The Virginia General Assembly has given bipartisan approval to a measure one advocate believes could lead to significant changes to the Commonwealth's youth justice system.

The bill outlined how management of the state's juvenile justice system could transition from the Public Safety Secretary to the Health Secretary.

Valerie Slater, executive director of the group RISE for Youth, said it could mark an important step away from Virginia's current punitive approach to youth justice. She pointed out many kids in the system have mental health conditions not addressed by the current model.

"And we are still treating them as if there is a public safety threat," Slater asserted. "When in actuality, we need to begin to address the traumas and begin to heal children."

The bill would establish a work group to research the feasibility and benefits of the transition. If Gov. Glenn Youngkin signs the measure, the group would then issue a final report by November on what the process could look like.

Slater argued Virginia's current juvenile justice model was built for a pre-pandemic world.
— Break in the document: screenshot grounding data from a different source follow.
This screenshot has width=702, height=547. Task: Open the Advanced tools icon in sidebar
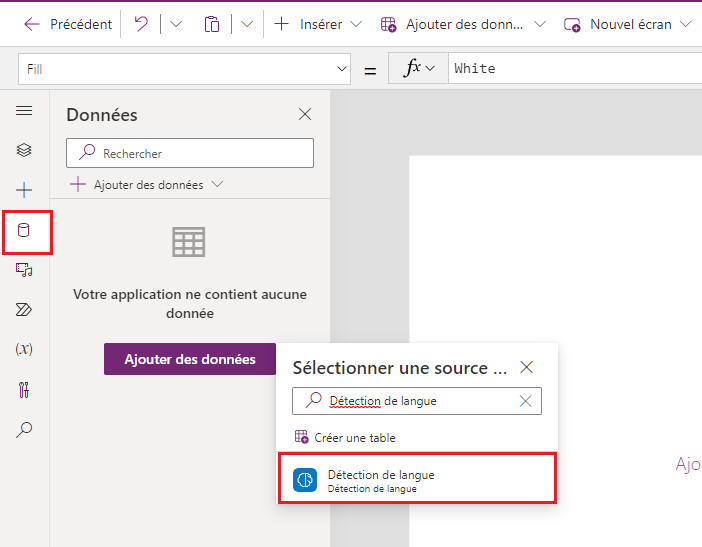[x=24, y=390]

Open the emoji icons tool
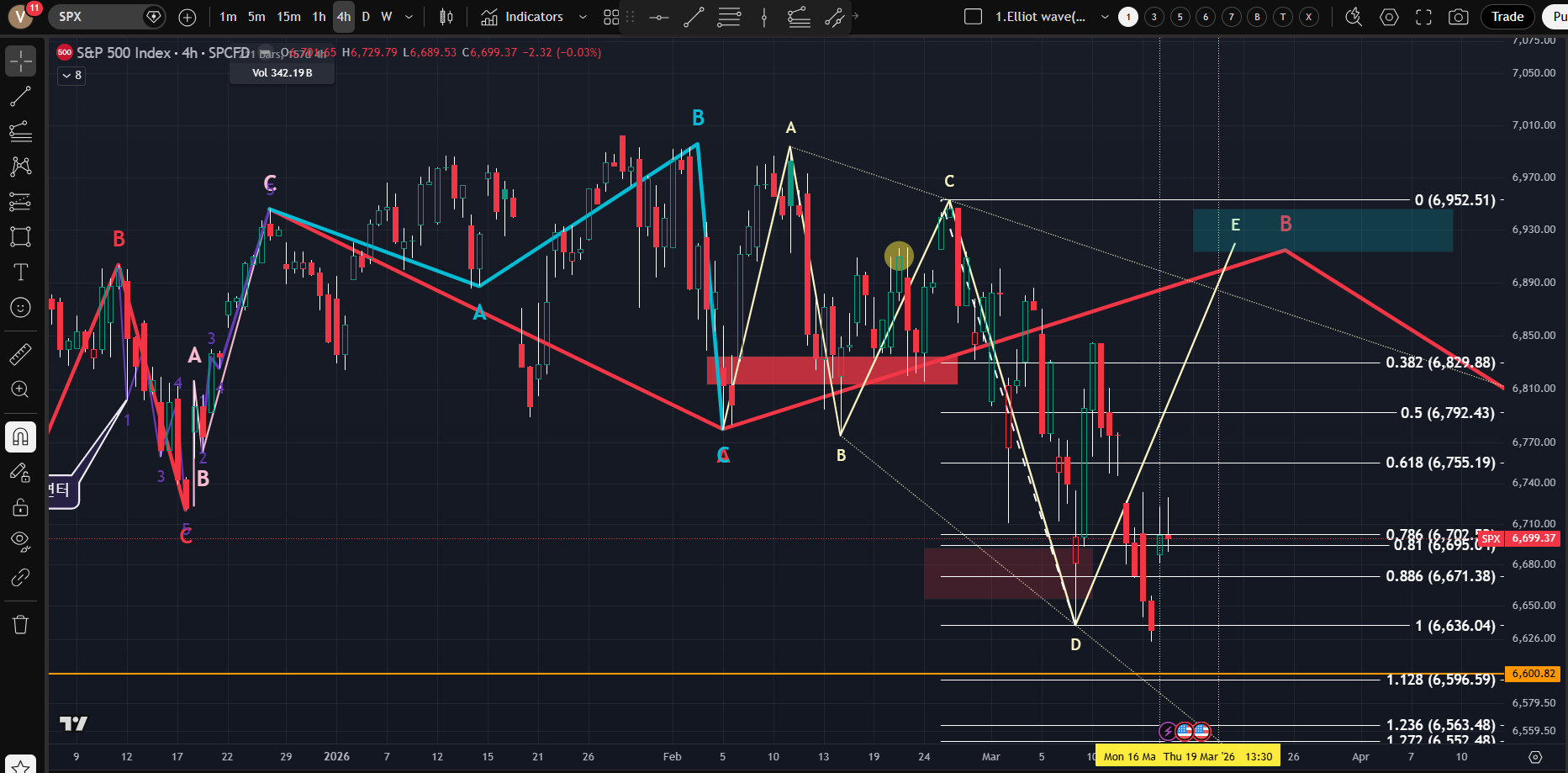pyautogui.click(x=20, y=308)
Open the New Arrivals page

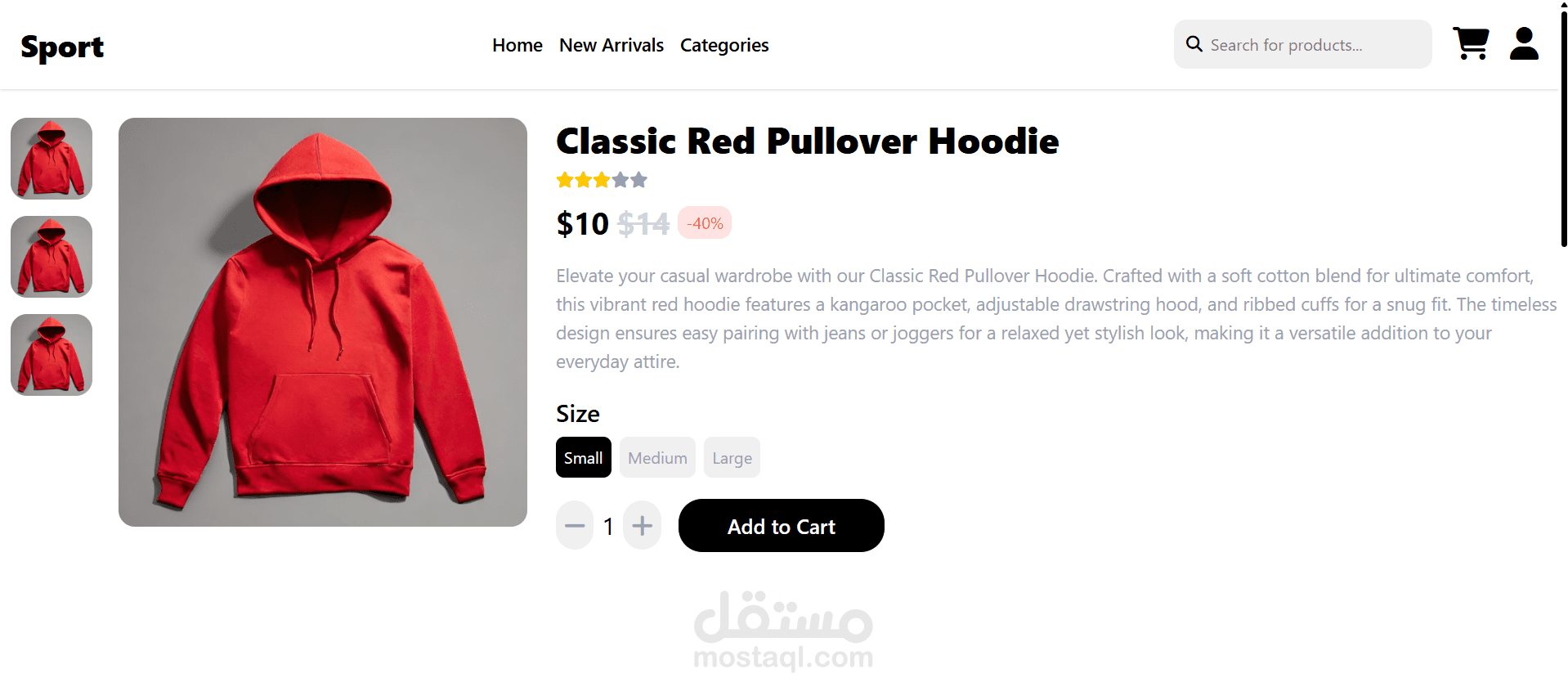612,45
She noted children have undergone new stressors in recent years, and the Commonwealth's current system fails to account for it.

"The pandemic, of course, it mandated and necessitated that we take certain steps," Slater acknowledged. "But we've forgotten that those steps are going to have very real ramifications on our youngest citizens: our children. "

A nonpartisan audit commission report found the number of kids in Virginia's juvenile justice system dropped from more than 9,500 in 2011 to about 3,000 last year, largely due to diversion programs, but Black children were referred into the court system at a significantly higher rate than their white counterparts.

Nationally, a new report from The Sentencing Project revealed U.S. children were locked up in juvenile facilities nearly 250,000 times in 2019, and Black and Latinx kids were 50% more likely to face incarceration.

Josh Rovner, senior advocacy associate for The Sentencing Project and the report's author, said detaining kids can have lasting impacts.

"For one, there's self-harm. Children are at a much higher risk of suicide having been detained," Rovner explained. "Not surprisingly, kids who are detained are much less likely to graduate from high school."

The report noted the total number of kids in detention dropped between 2010 and 2019, when arrests of children also dropped by nearly 60%.